I have just read and then printed
out for further study a fascinating article Stephan Schwarz alerted me to by Hanna Rosin on “The
End of Men
.”  The article starts
out with an account of the strange things now happening when families get to choose
the gender of their child.  When
this technology first arose people worried that it would lead to  a serious disproportion of male babies
because world wide, people wanted sons more than they wanted daughters.  It turns out it didn’t happen that

Requests for
female babies now vastly outnumber requests for male babies. 

Something very
deep is taking place in American society – and apparently other societies as
well.  Even in ultra macho
Japan.  I hope these tid-bits have
encouraged you to read the article.

Rosin’s piece
gives us a new vantage point on the rise of NeoPaganism and the Goddess
religions.  First taking off in the
late 60s, NeoPaganism then helped inspire the efforts by Christian, Jewish, and
Buddhist women to raise the status of women and the Divine Feminine within their
own spiritual traditions.  As I
researched the writings of these women over and over again I found Starhawk
mentioned as an important force in their thinking.  Other feminist Pagans, such as Z Budapest, also receives frequent praise.  My guess is that future historians will regard Starhawk
as an important spiritual force in America. One cutting across many faiths.

Rosin also notes
an equally fascinating rise in what she terms ruthless “alpha women,” and even
women murderers.  Her observation led me to reflect how that bastion of
pretend maleness, the Religious Right and its ‘conservative’ Teabagger contingent, has given us
a number of the former, from Sarah Palin to Carly Fiorina and Meg Whitman.  These women remind us that being female
and exhibiting feminine traits are not the same, but that they are appearing in the bastion of faux masculinity is telling.  

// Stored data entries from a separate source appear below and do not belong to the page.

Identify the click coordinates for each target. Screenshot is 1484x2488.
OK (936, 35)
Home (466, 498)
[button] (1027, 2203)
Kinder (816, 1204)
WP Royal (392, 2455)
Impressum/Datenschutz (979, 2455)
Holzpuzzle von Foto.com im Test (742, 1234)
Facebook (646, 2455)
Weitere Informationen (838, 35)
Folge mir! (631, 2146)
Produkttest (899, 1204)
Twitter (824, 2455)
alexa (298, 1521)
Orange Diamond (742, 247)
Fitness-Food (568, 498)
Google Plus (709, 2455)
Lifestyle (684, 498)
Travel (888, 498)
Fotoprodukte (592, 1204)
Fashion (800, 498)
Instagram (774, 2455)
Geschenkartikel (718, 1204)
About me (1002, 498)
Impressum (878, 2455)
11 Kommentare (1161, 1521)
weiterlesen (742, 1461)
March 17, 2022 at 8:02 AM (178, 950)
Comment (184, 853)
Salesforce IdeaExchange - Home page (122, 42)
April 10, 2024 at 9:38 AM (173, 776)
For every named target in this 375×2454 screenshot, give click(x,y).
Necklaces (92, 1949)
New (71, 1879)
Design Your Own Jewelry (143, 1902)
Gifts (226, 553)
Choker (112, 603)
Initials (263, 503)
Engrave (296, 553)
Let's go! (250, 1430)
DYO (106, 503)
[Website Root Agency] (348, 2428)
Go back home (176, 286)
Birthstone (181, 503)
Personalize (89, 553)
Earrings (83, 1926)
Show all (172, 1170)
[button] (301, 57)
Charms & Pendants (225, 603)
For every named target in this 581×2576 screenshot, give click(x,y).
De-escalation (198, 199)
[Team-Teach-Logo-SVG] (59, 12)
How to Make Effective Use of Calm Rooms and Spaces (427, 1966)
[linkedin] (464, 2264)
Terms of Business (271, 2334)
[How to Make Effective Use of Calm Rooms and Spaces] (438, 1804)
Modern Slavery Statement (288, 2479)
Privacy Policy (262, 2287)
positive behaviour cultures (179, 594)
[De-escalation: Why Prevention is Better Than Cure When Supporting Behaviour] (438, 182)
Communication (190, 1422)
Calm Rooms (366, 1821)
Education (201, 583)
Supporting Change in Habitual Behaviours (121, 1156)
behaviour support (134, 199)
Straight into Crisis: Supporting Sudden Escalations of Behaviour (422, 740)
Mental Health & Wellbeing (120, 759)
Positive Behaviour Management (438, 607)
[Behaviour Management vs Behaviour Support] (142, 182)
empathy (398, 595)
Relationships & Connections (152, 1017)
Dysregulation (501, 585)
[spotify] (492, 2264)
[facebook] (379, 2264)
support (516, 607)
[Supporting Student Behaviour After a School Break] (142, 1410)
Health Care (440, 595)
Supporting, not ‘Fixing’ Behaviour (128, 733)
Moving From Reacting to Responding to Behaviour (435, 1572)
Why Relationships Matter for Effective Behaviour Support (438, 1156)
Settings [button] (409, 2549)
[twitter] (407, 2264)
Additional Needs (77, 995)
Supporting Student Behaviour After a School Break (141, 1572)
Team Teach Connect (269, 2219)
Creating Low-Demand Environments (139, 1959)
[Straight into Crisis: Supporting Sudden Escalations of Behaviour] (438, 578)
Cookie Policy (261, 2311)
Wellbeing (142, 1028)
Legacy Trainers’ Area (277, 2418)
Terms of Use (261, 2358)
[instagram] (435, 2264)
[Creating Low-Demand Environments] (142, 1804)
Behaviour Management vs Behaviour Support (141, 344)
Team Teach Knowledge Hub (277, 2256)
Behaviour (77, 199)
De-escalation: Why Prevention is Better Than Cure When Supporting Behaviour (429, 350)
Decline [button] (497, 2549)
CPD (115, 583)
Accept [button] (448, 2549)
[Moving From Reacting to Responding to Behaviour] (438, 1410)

If as appears to be the case women are
moving increasingly into dominant positions, an interesting experiment in human culture will be
taking place.  Given that so much
of American society is rooted in hierarchy and domination (except on Fourth of
July speeches when freedom and equality briefly receive their praise) will women become as infatuated with power and domination as men
are prone to, or will they moderate it?

If Robert
Sapolsky’s story of female initiated lasting cultural changes in baboon society  can be applied to human society, on balance this shift in the relative status
of men and women will be very good indeed for the human race.